**About this task:** Copy exactly the lines of the data below that run from the line holding "You are a GUI" through the line holding "info@drhowley.com (712, 2313)", both ends included.

**Dataset entries:**
"""

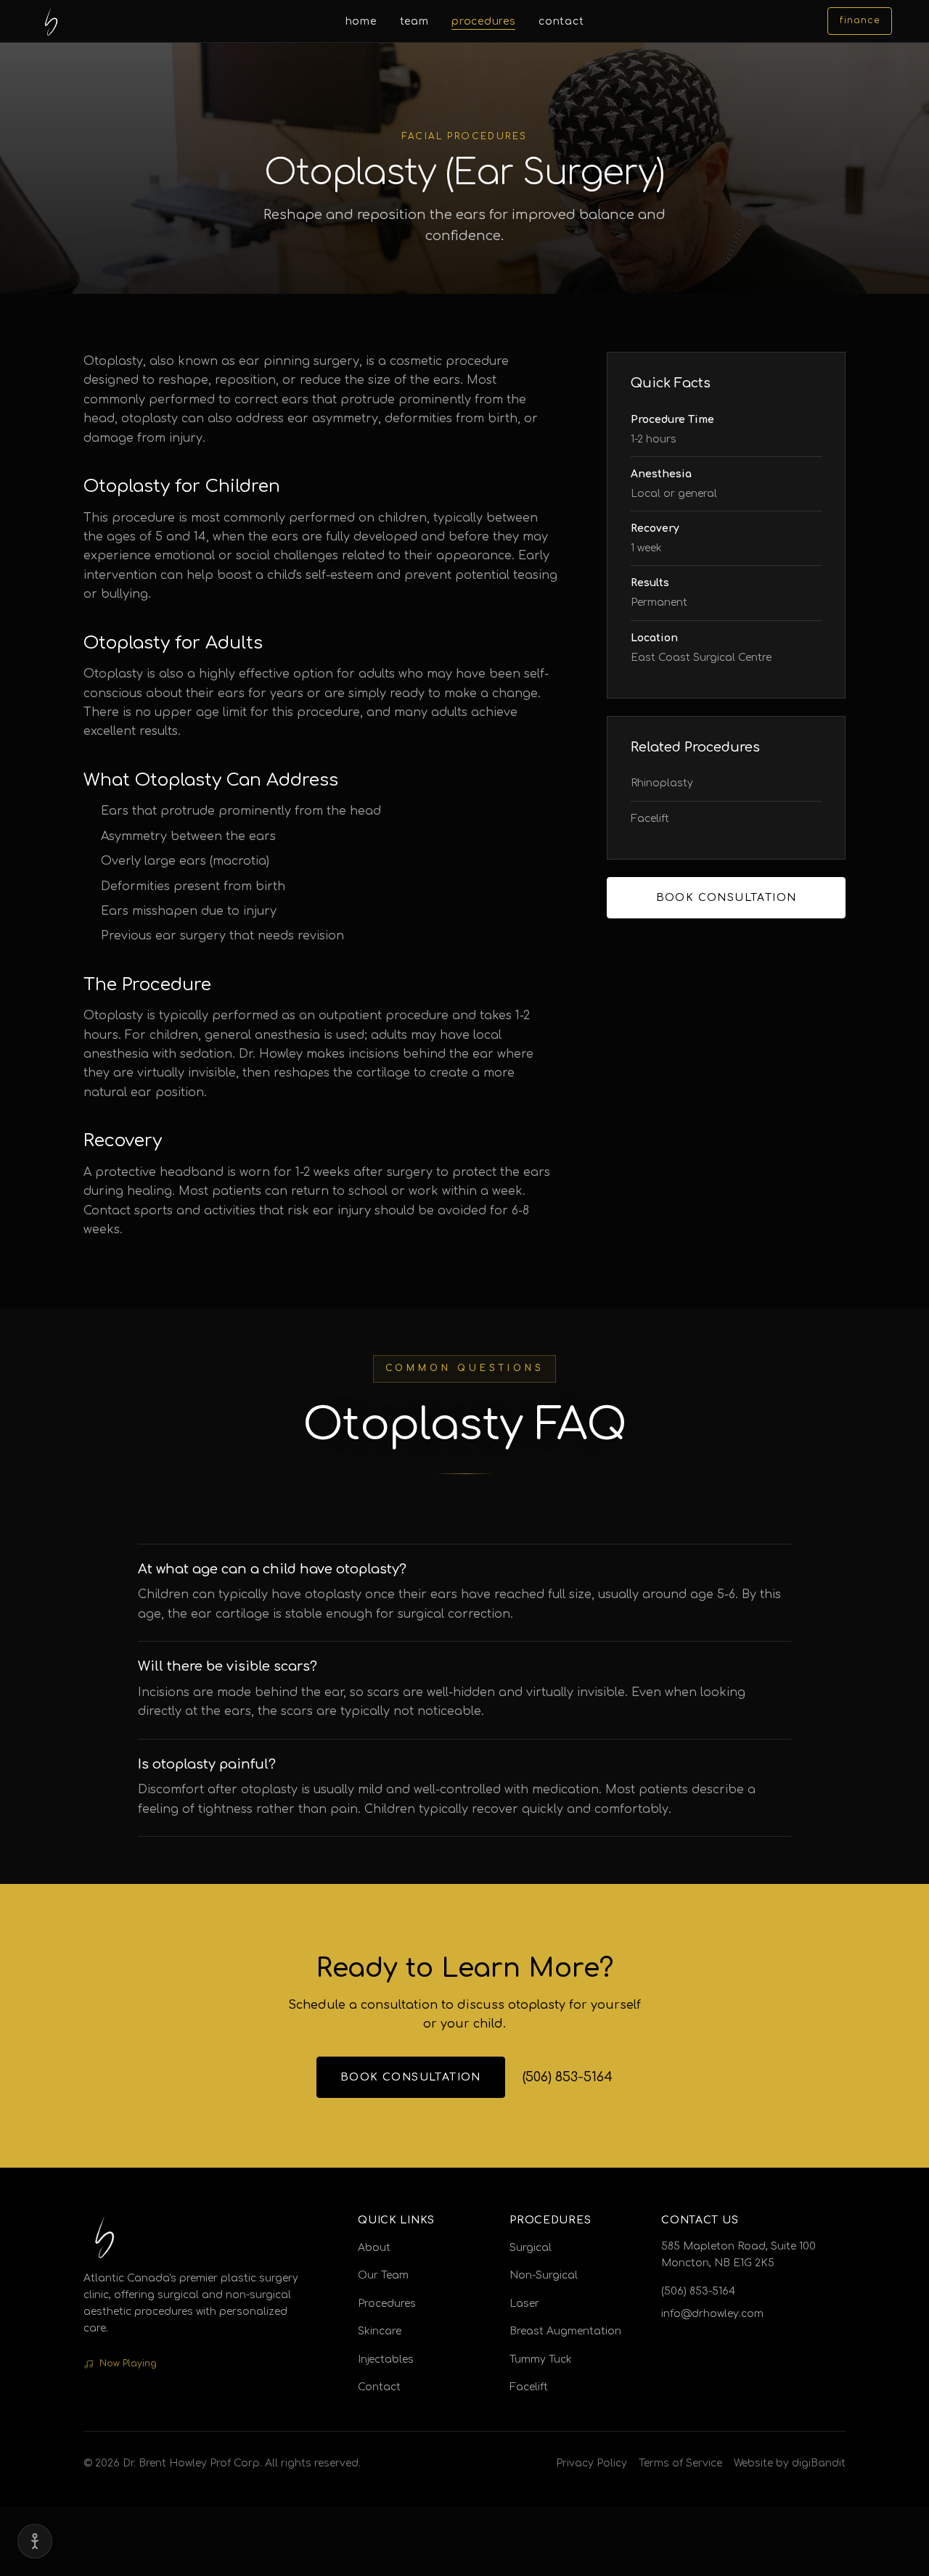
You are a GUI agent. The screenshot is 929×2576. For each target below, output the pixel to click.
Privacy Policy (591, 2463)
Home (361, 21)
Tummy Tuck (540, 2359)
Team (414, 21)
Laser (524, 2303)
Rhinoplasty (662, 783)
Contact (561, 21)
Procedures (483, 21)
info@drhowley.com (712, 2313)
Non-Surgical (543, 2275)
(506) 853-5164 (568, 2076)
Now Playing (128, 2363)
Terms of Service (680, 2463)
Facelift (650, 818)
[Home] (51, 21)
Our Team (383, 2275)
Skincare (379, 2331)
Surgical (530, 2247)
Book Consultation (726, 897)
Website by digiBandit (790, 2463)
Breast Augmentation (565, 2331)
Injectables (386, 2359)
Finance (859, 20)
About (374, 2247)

"""
"""

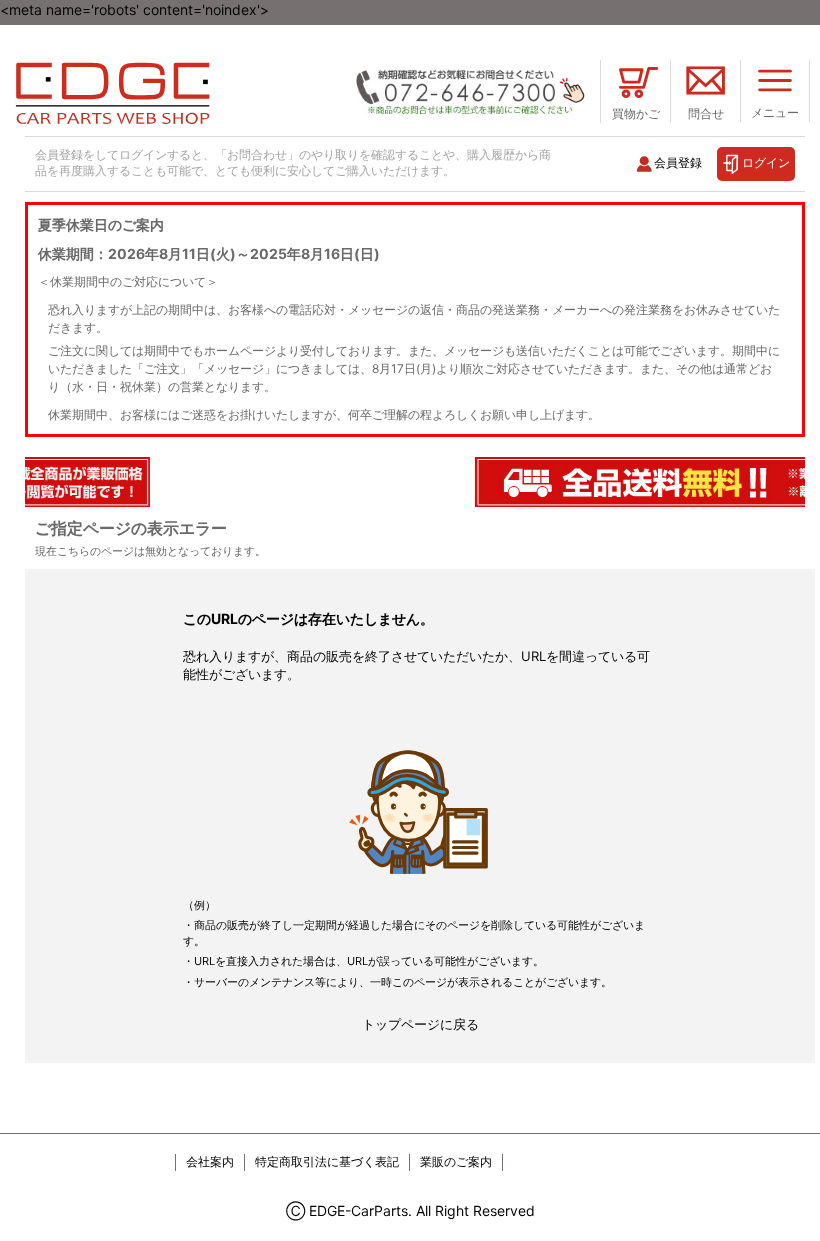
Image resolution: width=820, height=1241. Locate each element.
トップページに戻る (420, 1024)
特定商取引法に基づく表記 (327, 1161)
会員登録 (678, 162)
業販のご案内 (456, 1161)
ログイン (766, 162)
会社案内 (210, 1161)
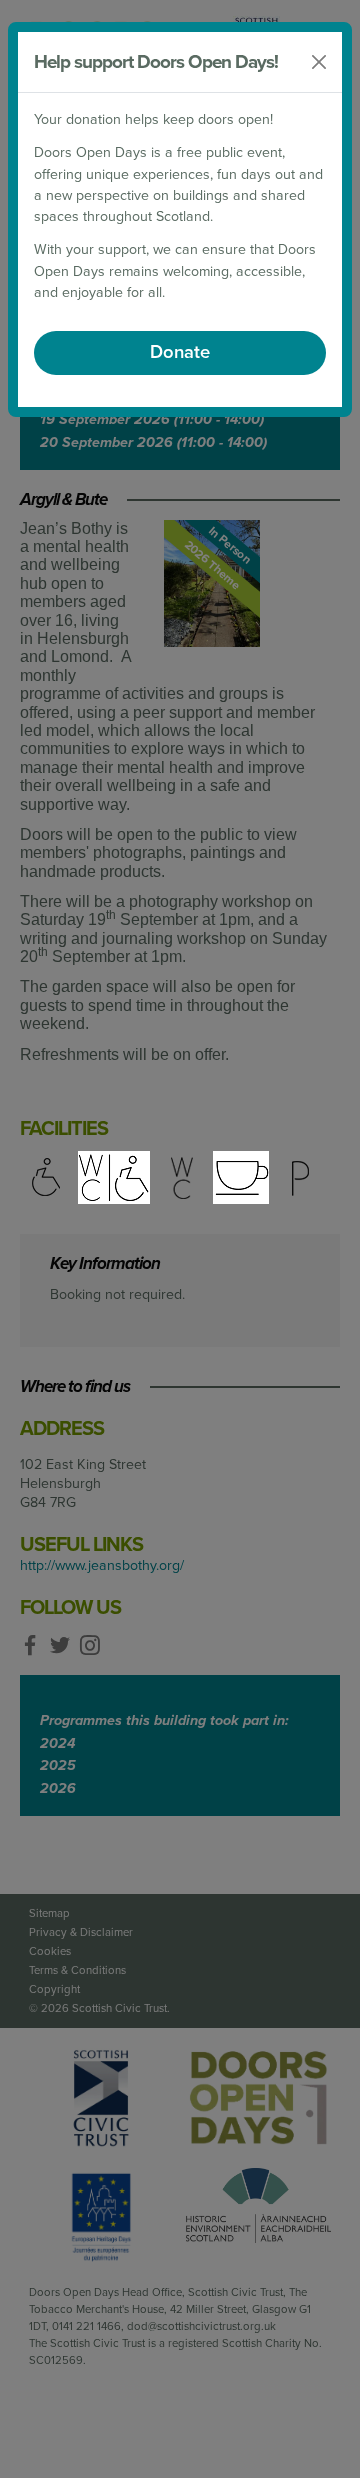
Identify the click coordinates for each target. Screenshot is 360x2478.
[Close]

"""

**Output of the task:**
You are a GUI agent. The screenshot is 929×2576. For each target below, output the pixel to click.
Privacy Policy (591, 2463)
Home (361, 21)
Tummy Tuck (540, 2359)
Team (414, 21)
Laser (524, 2303)
Rhinoplasty (662, 783)
Contact (561, 21)
Procedures (483, 21)
info@drhowley.com (712, 2313)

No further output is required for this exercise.